Preserve agent hard timeout attribution

[joshavant]

Summary

Fixes #87444 by preserving the distinction between a real run timeout and ordinary abort/cancel/error signals after an agent run crosses its configured hard deadline.

The change carries hard-timeout attribution through the Gateway wait/dedupe paths, subagent lifecycle reconciliation, task registry state, SDK normalization, OpenResponses projection, ACP relay, TUI projection, and persisted session recovery. It also keeps non-timeout aborts distinct, so user/RPC cancellation still normalizes as cancelled instead of timed out.

Related coverage: this also partially addresses #76962 by ensuring a terminal subagent timeout announcement is no longer held behind a still-active embedded child run. It does not claim to fully fix #76962's physical claude -p process cleanup, exec approval queue cancellation, or late direct-output leak; those remain separate proof/fix surfaces.

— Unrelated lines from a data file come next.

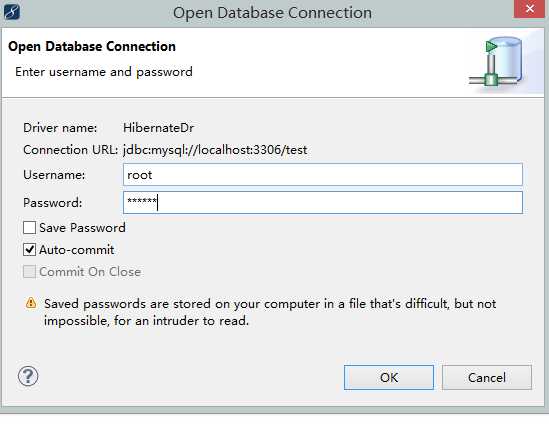Cancel the database connection dialog
Image resolution: width=549 pixels, height=424 pixels.
(x=487, y=377)
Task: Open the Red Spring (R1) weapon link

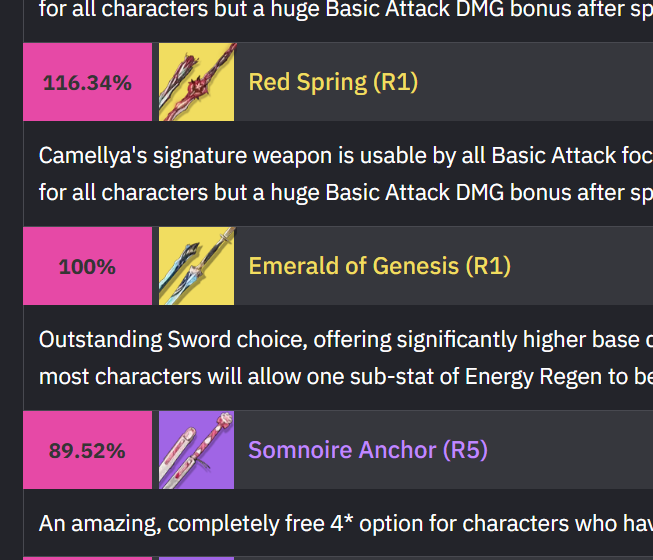Action: pos(333,82)
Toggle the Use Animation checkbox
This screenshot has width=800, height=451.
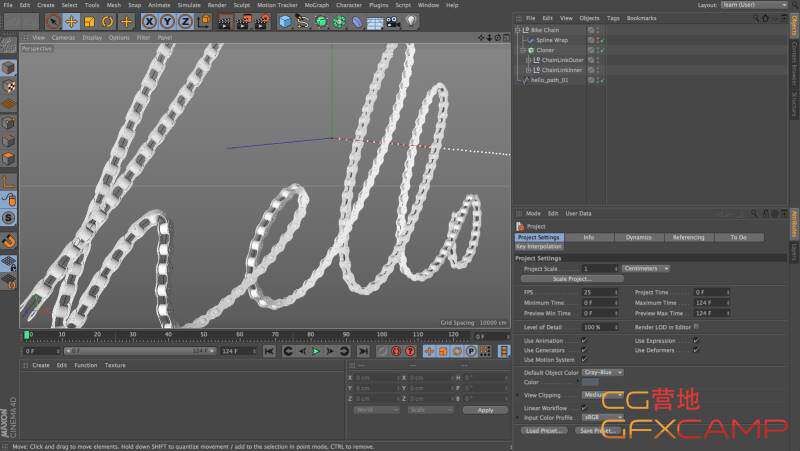[x=584, y=340]
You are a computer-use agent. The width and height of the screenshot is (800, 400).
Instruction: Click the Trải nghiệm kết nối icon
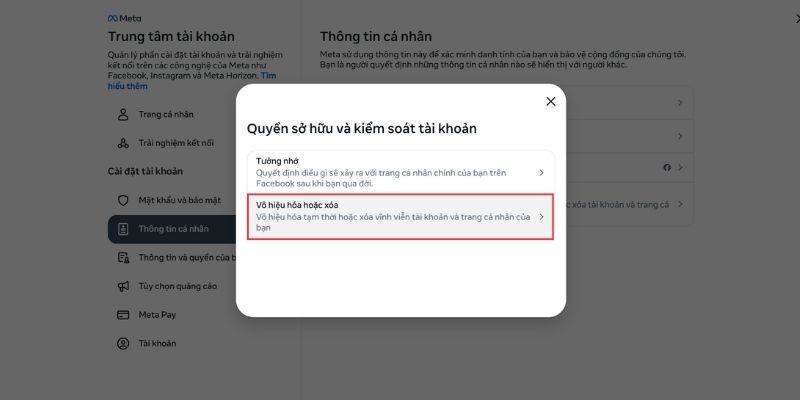click(x=123, y=143)
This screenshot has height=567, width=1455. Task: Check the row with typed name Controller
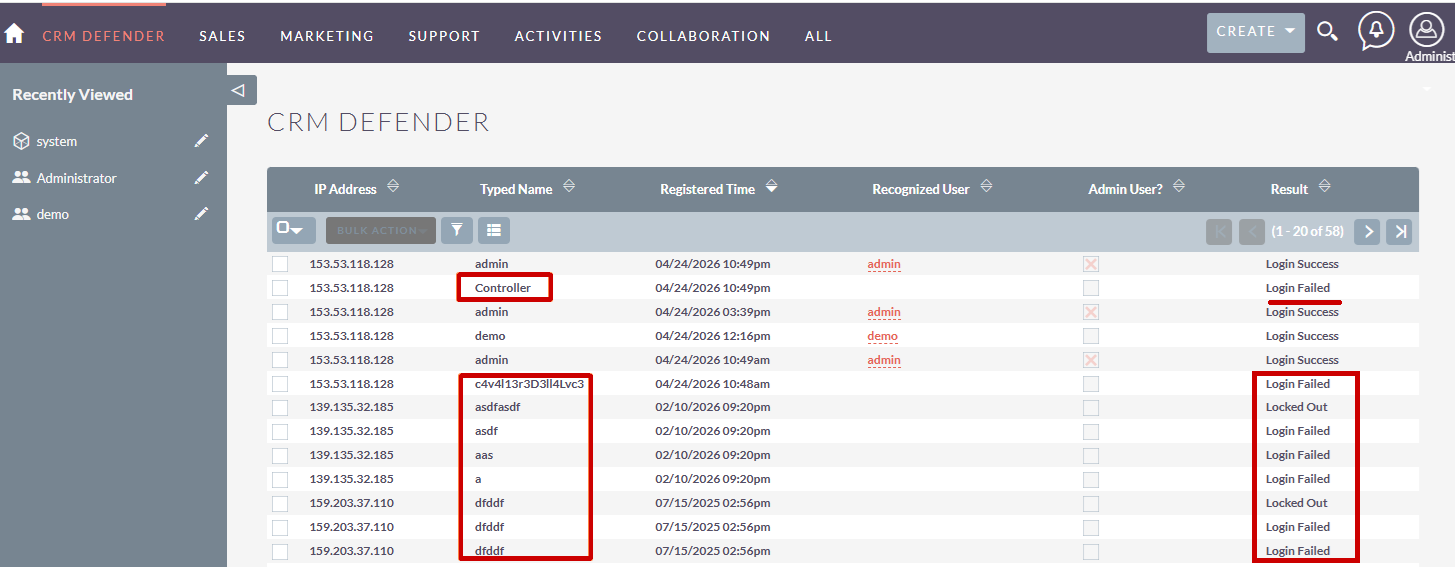(280, 288)
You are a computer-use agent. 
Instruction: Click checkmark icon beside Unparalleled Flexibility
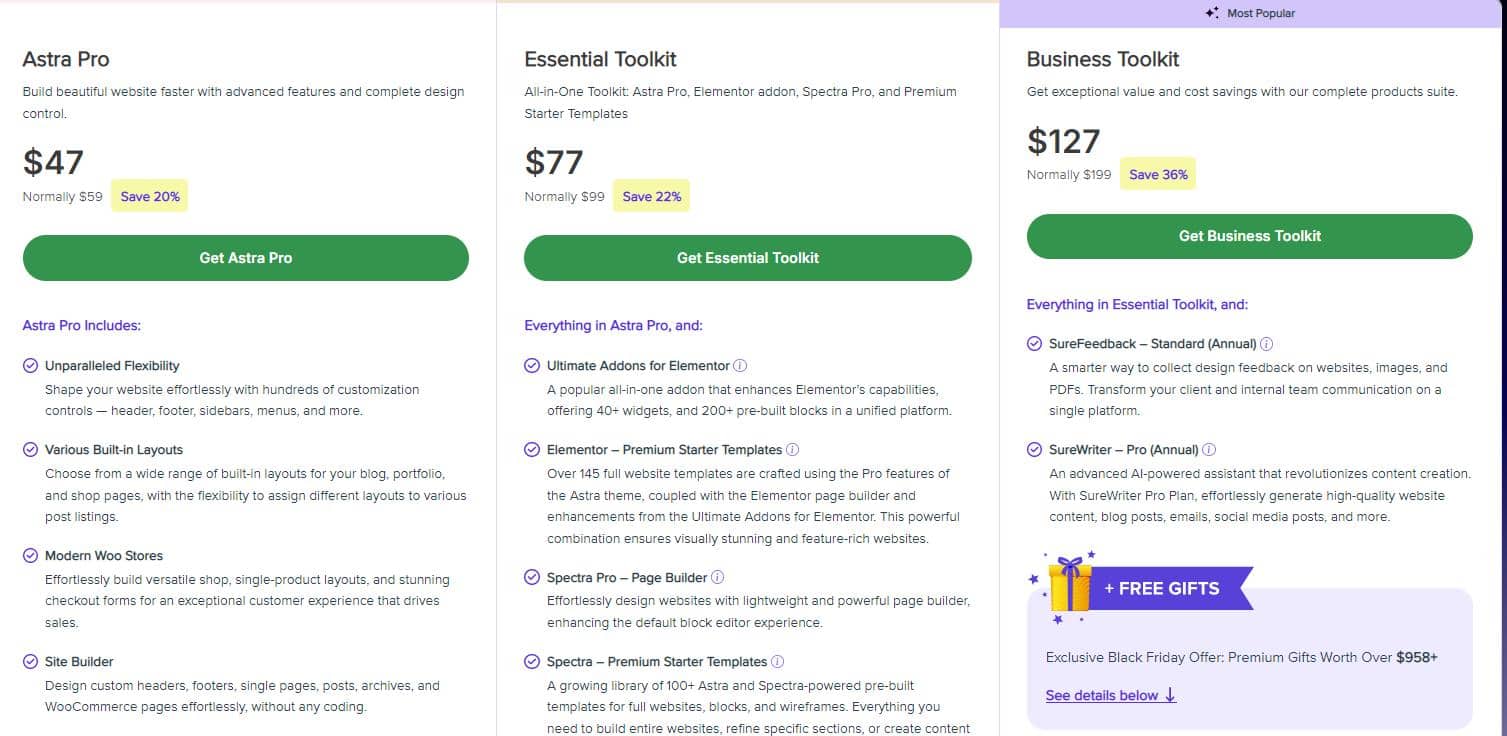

LoC churn: application code +1457/-248; non-application code, including tests and test helpers, +4784/-776.

Why This Shape

The reported failure was one symptom of a broader invariant: once a run has hit its hard timeout, later cleanup signals must not erase or reclassify that timeout. Several surfaces observe the same run at different times, so the fix is intentionally cross-path rather than limited to the original agent.wait symptom.

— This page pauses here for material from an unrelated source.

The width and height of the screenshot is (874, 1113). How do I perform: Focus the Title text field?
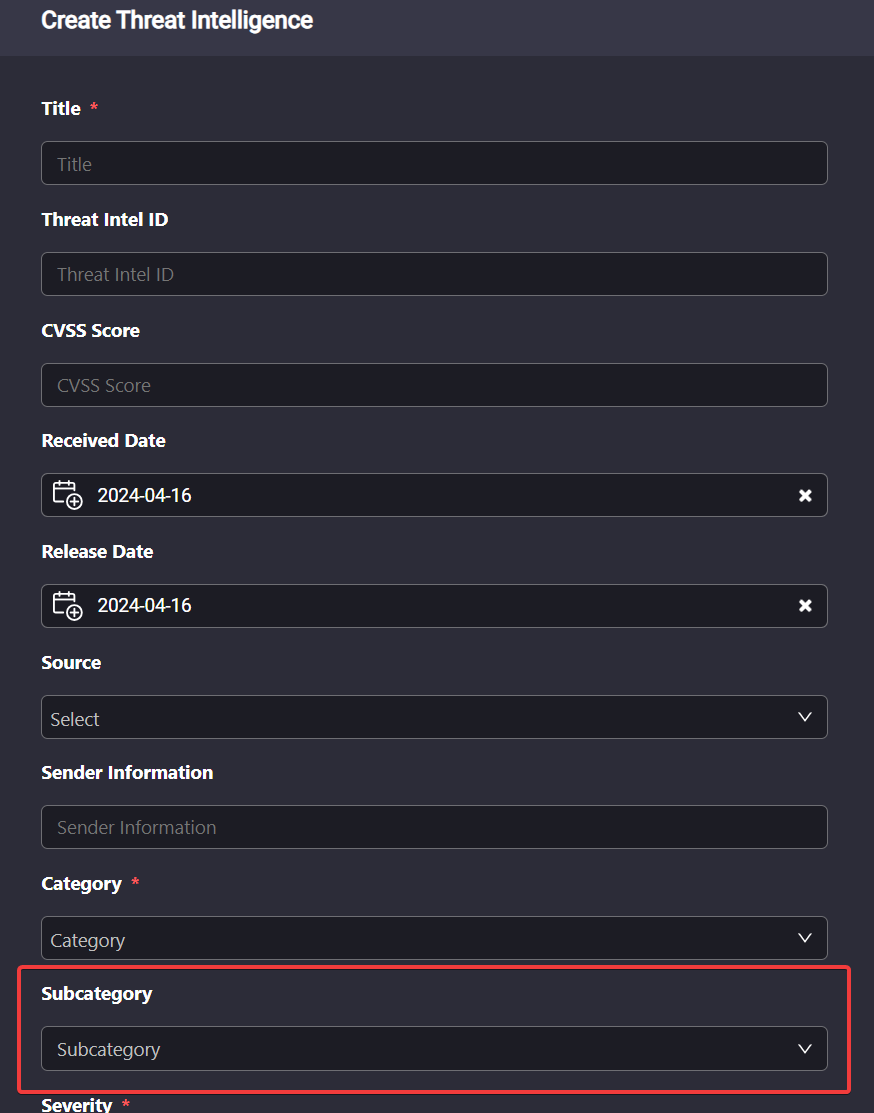[x=434, y=163]
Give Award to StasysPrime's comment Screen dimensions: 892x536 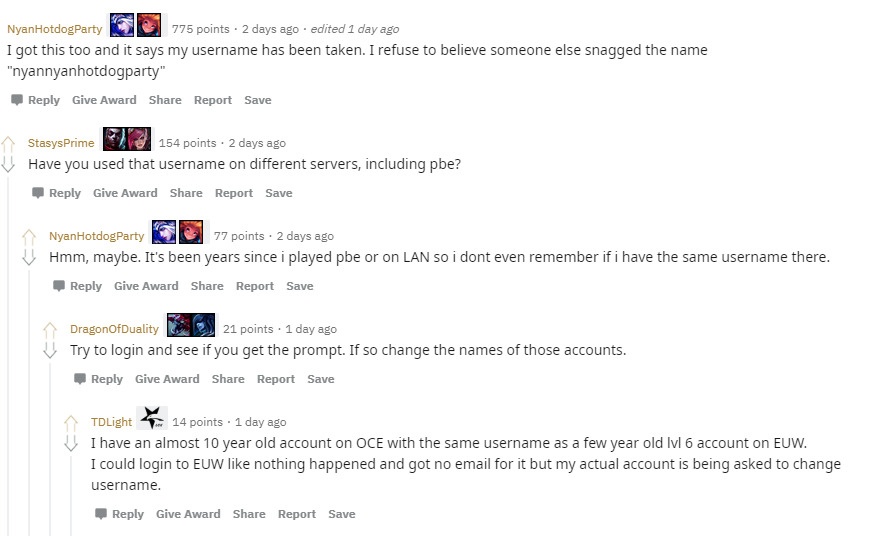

The highest-risk sibling behavior is cancellation. This PR adds coverage that cancelled/RPC-stopped runs remain cancelled while hard-timeout runs remain timed out.

The #76962 overlap is intentionally narrow: terminal timeout announcement now proceeds from the already-final timeout outcome instead of waiting for the embedded child process to settle. That removes one path where timeout delivery could be delayed by a still-active child, while leaving process termination and late-output suppression to the dedicated zombie-process cleanup path.

Practical Impact

This change makes timeout observable and sticky at the orchestration layer. A subagent that crosses its configured hard timeout should be reported as timed out across parent waits, Gateway/SDK/OpenResponses callers, task state, channel delivery, and recovered session state.

That means parent turns can unblock and progress sooner with the right terminal reason instead of waiting behind child cleanup or receiving an ambiguous pending, aborted, cancelled, or generic error state. More accurate logs are a side effect; the main behavior is that user-facing status and parent workflows no longer depend on the still-unwinding child process finishing cleanup first.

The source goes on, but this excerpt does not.